The prosecutor also argued to the jury that the murder was as clearly a premeditated and deliberated murder as any murder he had previously tried; that it must have been a “horrible experience” for Mr. Connelly as he “looked down the barrel of a shotgun”; that Mr. Connelly was entitled to the help he received from a bystander “after that man deliberately murdered him”; that the defendant “succeeded in frightening, scaring Mr. Connelly, but it was all over with him”; and finally that “[t]he blood of Ransom Connelly cries out from the ground to find this man guilty of first degree murder.” While we agree that these comments had little relevance to the determination of defendant’s guilt or innocence, we do not find them, individually or taken together, to be so grossly improper, prejudicial, or highly inflammatory as to require the trial judge to interfere ex mero motu. See State v. Kirkley, 308 N.C. 196, 302 S.E. 2d 144 (1983); State v. Johnson, 298 N.C. 355, 259 S.E. 2d 752 (1979); State v. Britt, 288 N.C. 699, 220 S.E. 2d 283 (1975).

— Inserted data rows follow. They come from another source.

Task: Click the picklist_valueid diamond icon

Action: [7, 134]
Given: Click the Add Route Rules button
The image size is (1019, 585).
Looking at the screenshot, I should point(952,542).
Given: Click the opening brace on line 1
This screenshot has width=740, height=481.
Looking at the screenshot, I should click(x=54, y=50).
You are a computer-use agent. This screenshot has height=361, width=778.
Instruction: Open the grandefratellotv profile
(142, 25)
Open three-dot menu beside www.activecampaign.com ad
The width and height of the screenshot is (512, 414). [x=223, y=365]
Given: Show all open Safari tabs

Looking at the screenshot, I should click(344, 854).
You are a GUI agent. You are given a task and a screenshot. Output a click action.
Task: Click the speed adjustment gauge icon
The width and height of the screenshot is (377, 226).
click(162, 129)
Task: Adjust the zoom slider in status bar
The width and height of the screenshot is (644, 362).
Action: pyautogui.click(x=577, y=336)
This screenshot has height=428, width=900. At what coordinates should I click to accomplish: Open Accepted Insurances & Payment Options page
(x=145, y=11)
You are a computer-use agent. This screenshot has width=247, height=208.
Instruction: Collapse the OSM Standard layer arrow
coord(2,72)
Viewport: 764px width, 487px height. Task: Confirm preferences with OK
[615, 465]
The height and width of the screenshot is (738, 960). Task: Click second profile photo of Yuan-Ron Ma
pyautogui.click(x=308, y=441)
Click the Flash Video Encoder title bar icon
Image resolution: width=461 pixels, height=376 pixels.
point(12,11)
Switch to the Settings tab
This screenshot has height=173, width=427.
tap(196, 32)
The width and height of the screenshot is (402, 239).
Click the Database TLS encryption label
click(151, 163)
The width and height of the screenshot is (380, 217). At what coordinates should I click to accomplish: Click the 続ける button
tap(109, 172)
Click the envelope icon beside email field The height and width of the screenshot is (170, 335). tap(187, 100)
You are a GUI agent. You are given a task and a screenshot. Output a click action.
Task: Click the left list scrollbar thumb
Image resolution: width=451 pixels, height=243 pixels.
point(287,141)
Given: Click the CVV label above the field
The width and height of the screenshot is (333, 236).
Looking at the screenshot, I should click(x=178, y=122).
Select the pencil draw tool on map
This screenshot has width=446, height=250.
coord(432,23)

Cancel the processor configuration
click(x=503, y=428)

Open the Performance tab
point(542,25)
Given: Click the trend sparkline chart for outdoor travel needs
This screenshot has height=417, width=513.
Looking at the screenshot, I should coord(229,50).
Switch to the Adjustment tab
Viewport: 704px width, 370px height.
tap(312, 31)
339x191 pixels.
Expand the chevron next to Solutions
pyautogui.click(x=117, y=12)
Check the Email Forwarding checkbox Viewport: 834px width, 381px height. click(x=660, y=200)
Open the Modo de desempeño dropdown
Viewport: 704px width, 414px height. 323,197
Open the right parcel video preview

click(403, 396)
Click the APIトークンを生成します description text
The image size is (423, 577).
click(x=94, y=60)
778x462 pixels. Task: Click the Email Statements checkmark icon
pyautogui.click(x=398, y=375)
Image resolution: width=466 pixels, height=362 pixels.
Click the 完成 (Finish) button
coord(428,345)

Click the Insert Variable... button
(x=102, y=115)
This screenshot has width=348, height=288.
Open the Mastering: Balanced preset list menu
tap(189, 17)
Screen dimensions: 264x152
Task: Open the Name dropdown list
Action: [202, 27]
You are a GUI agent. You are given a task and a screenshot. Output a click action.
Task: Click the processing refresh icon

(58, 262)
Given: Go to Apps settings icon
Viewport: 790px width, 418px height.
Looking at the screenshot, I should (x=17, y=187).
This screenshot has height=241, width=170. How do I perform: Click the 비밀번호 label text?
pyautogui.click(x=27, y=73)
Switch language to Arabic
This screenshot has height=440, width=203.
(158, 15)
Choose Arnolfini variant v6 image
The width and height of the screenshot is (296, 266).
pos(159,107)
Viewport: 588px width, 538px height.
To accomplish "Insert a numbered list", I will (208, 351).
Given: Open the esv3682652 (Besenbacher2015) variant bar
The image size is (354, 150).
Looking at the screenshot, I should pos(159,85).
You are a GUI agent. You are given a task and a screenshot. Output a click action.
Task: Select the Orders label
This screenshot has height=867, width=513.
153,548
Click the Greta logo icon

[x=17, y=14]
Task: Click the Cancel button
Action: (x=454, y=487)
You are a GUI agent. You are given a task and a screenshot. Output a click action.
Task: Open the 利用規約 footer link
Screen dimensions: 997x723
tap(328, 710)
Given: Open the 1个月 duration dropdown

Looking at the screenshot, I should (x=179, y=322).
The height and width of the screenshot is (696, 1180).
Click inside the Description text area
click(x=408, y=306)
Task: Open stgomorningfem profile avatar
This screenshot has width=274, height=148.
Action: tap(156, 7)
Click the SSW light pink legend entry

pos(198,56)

 Finally, defendant objected to the State’s argument that there was no evidence to support defense counsel’s insinuation of an “underhanded deal” involving a sentence reduction for Ronnie Bowen in return for his testimony against the defendant. Bowen, an inmate at Central Prison, testified for the State concerning defendant’s remarks about the victim. The thrust of the prosecutor’s argument was to refute what he viewed as defense counsel’s suggestion that the State had procured the testimony of Bowen by surreptitiously arranging “a deal.” Prosecutor Greene concluded “my law license means more to me than a first degree murder case.” Defense counsel’s objection to this statement was, we believe, properly overruled. Defendant “opened the door” to this line of argument. See State v. Whisenant, 308 N.C. 791, 303 S.E. 2d 784 (1983); State v. Fearing, 304 N.C. 471, 284 S.E. 2d 487 (1981).
 IV. Defendant first contends that the evidence in this case was insufficient to support a finding of the aggravating factor *494that the murder was especially heinous, atrocious, or cruel. G.S. § 15A-2000(e)(9). We agree.
It is clear from the record that in support of this factor the State argued that because the victim was “stalked” for a period of time prior to the murder, he suffered psychological torture in excess of that normally present in a first degree murder case. We agree with the State that where the facts in evidence support a finding that a victim is stalked and during the stalking the victim is aware of it and in fear that death is likely to result, the issue of whether the murder is especially heinous, atrocious, or cruel may be properly submitted for jury consideration.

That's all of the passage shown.